Step up to your trailer
The HitchMate Truck Step makes loading and unloading tolls and materials from a truck bed so much easier. Just slide it into any standard 2-inch trailer hitch receiver and insert the lock pin. Release the spring-loaded retainer knob and pull the bar out all the way. The bar extends 23-1/2 inches, so the step is located right where you need it—at the end of your open tailgate. When you’re done, simply flip up the step, pull the retaining pin, and stow the entire unit under your truck bed.
Remove a stuck ball mount
If the ball mount on your trailer hitch is rusted in place, don’t just whack at it with a sledgehammer. Instead, buy a can of CRC Freeze Off penetrating spray, an air chisel, and a hammer bit, then follow this process:
Spray the opening to the hitch receiver with the CRC Freeze Off spray. This style of penetrating fluid chills the metal, causing it to contract and help break the rust seal. Then use the air chisel fitted with the hammer bit to knock everything loose. The air hammer will break up the rust, spread the penetrant and free up the ball mount. Once it’s free, just tap the rusted ball mount out with a hammer. If you plan to reuse the rusty mount, coat it with a rust converter or waterproof marine grease.

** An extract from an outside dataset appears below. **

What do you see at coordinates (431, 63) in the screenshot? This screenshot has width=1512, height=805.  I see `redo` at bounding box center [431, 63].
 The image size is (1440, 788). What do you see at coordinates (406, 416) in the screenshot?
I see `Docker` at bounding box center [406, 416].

Hardened steel trailer locks
Trailer thieves get quite a laugh out of coupler “latch locks.” They can cut them in an instant with even the smallest bolt cutter. Then they’re on their way with your trailer. If you want real protection, use a coupler lock that presents thieves with a real challenge. (Shown here is the Trimax Universal Coupler Lock.) Just insert the ball into the coupler and slide on the U-bracket. Unless the thief has the time to unbolt the entire coupler and install a new one, you’ll be well protected.
Stop trailer thieves
If you have a really expensive trailer, it pays to get an extra layer of protection by using a “boot”-style lock in addition to the coupler lock. There are many styles to choose from, but we liked this particular model (the Trimax TCL75 Wheel Chock Lock) because it doubles as a wheel chock to prevent the trailer from rolling. Just slide it onto the wheel and press in the lock cylinder.